SAUH BAGI JIWA
“Maka kata tuannya itu kepadanya: Baik sekali perbuatanmu itu, hai hambaku yang baik dan setia” (Matius 25:21a)
“Maka kata tuannya itu kepadanya: Baik sekali perbuatanmu itu, hai hambaku yang baik dan setia” (Matius 25:21a)
Ketika Abraham telah menjadi tua dan Ishak telah mencapai usia untuk menikah, Abraham mulai berencana untuk mencarikan istri bagi Ishak. Maka, ia mengutus hambanya yang paling tua dan paling dipercaya pergi ke negeri asalnya dan kepada sanak saudaranya untuk mengambil seorang istri bagi Ishak. Melalui peristiwa ini, kita melihat betapa hamba Abraham itu taat dan setia kepada tuannya, serta takut akan Tuhan.
Hamba itu taat pada perintah Abraham, bahkan bersumpah untuk mencarikan perempuan yang sesuai dengan persyaratan yang ditentukan oleh Abraham. Penulis Kitab Kejadian 24:10a mencatatkan, “Kemudian hamba itu mengambil sepuluh ekor dari unta tuannya dan pergi dengan membawa berbagai-bagai barang berharga kepunyaan tuannya.” Dari sini kita dapat melihat bahwa hamba itu jujur dan dapat dipercaya. Saat itu, ia membawa sepuluh ekor unta dan berbagai barang berharga. Ia pergi sendirian. Jika ia seorang hamba yang jahat, bisa saja ia membawa lari semuanya, atau paling tidak, menahan sebagian untuk dirinya sendiri. Ia berbeda sekali dengan Gehazi, hamba Elisa, yang tamak akan harta.
Rupanya, ia pun adalah seorang yang beriman. Mungkin setelah lama mengikuti Abraham, ia telah melihat iman Abraham dan kemudian itu berdampak pada dirinya juga. Sehingga, di tengah perjalanannya, ia terpikir untuk memohon pertolongan Tuhan agar ia dapat menyelesaikan tugas yang diberikan Abraham dengan baik. “Lalu berkatalah ia: ‘TUHAN, Allah tuanku Abraham, buatlah kiranya tercapai tujuanku pada hari ini, tunjukkanlah kasih setia-Mu kepada tuanku Abraham’ ” (Kej 24:12). Ia memohon agar Tuhan membimbing dan memberikan petunjuk. Ia tidak bersandar pada diri sendiri, tetapi bersandar pada pertolongan Tuhan.

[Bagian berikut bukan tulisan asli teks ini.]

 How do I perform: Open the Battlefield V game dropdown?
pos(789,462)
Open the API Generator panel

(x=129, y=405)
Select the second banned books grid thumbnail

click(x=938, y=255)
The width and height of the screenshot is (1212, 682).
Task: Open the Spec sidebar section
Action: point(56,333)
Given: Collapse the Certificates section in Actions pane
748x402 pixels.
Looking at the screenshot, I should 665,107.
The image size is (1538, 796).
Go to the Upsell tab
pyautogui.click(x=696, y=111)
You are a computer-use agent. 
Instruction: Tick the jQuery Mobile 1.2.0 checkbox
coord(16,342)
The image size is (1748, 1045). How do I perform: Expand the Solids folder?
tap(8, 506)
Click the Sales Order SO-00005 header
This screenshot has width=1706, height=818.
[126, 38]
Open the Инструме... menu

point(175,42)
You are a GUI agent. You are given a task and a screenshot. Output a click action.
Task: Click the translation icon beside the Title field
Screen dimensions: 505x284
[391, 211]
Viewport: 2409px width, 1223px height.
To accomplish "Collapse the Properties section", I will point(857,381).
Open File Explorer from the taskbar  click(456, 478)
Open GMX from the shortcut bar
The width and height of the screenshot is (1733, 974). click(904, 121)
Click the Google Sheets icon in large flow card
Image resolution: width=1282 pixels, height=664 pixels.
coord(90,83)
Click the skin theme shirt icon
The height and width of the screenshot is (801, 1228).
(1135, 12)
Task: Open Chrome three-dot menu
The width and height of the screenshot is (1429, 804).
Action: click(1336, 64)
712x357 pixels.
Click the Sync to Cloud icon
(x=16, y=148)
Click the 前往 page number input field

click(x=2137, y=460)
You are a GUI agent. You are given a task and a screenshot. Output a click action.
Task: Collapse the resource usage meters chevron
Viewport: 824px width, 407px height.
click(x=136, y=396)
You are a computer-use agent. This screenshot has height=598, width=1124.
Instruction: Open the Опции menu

Kemudian, setelah ia bertemu dengan Ribka dan yakin bahwa Ribka-lah calon istri yang dipilih Tuhan untuk Ishak, maka ia segera bersujud dan menyembah Tuhan, serta berkata: “Terpujilah TUHAN, Allah tuanku Abraham, yang tidak menarik kembali kasih-Nya dan setia-Nya dari tuanku itu; dan TUHAN telah menuntun aku di jalan ke rumah saudara-saudara tuanku ini!” (Kej 24:27). Ketika misinya berhasil, hamba itu tidak memegahkan diri, melainkan mengucap syukur dan memuji Tuhan. Ia menyadari sepenuhnya bahwa Tuhan-lah yang membuat perjalanannya berhasil.
Teladan dari hamba Abraham ini patut kita tiru. Sebagai hamba-hamba Tuhan, kita pun harus menjadi hamba yang taat dan setia. Sebelum memulai segala sesuatu, kita harus mendahuluinya dengan doa. Kita memohon karunia, penyertaan, petunjuk, dan hikmat dari Tuhan, agar kita dapat melakukan semua tugas dengan baik. Dan setelah berhasil melakukannya, janganlah kita memegahkan diri. Sebaliknya, kita harus mengucap syukur kepada Tuhan atas pertolongan-Nya. “Bukan dengan keperkasaan dan bukan dengan kekuatan, melainkan dengan roh-Ku, firman TUHAN semesta alam.” (Za 4:6b).
Kesadaran bahwa keberhasilan pekerjaan kita bukanlah karena upaya kita sangatlah penting. Ini mencegah kita untuk menjadi sombong dan bersandar pada diri sendiri. Penulis Injil Lukas 17:10 menasihati pembaca, “Apabila kamu telah melakukan segala sesuatu yang ditugaskan kepadamu, hendaklah kamu berkata: Kami adalah hamba-hamba yang tidak berguna; kami hanya melakukan apa yang kami harus lakukan.” Kiranya kita dapat menjadi hamba yang setia, yang bisa dipercaya, bisa menyelesaikan setiap tugas dengan baik, dan tidak mengambil kemuliaan Tuhan.